*WORK TO COMPLETE*: Where the records below reach the line containing "Task: Go to NFL News section", start transcribing, and end with the line containing "The width and height of the screenshot is (752, 531).", exactly and with nothing else added.

------ DATASET EXCERPTS

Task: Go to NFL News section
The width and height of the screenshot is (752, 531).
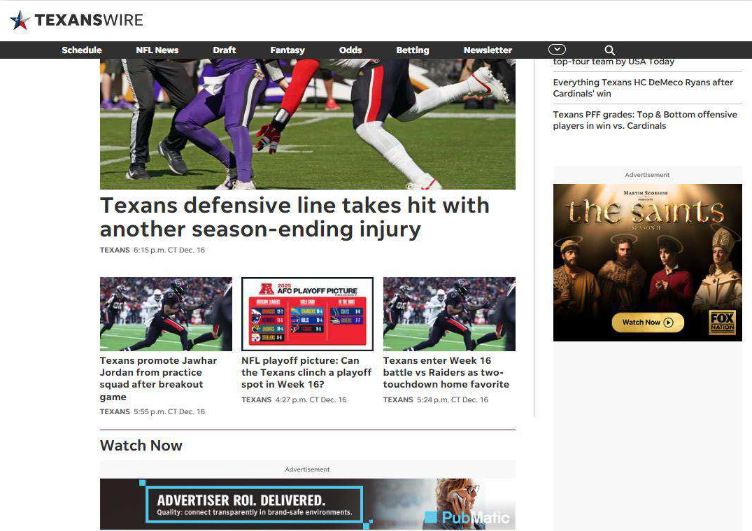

------------
------ DATASET EXCERPTS

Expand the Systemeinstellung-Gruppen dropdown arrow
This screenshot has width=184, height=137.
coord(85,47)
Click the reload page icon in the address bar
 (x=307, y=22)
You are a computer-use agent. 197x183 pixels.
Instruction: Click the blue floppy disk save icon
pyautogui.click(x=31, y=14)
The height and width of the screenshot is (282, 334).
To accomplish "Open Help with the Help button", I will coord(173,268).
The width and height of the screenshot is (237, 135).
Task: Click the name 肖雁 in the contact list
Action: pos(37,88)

------------

*TASK ANSWER*:
Task: Go to NFL News section
The width and height of the screenshot is (752, 531).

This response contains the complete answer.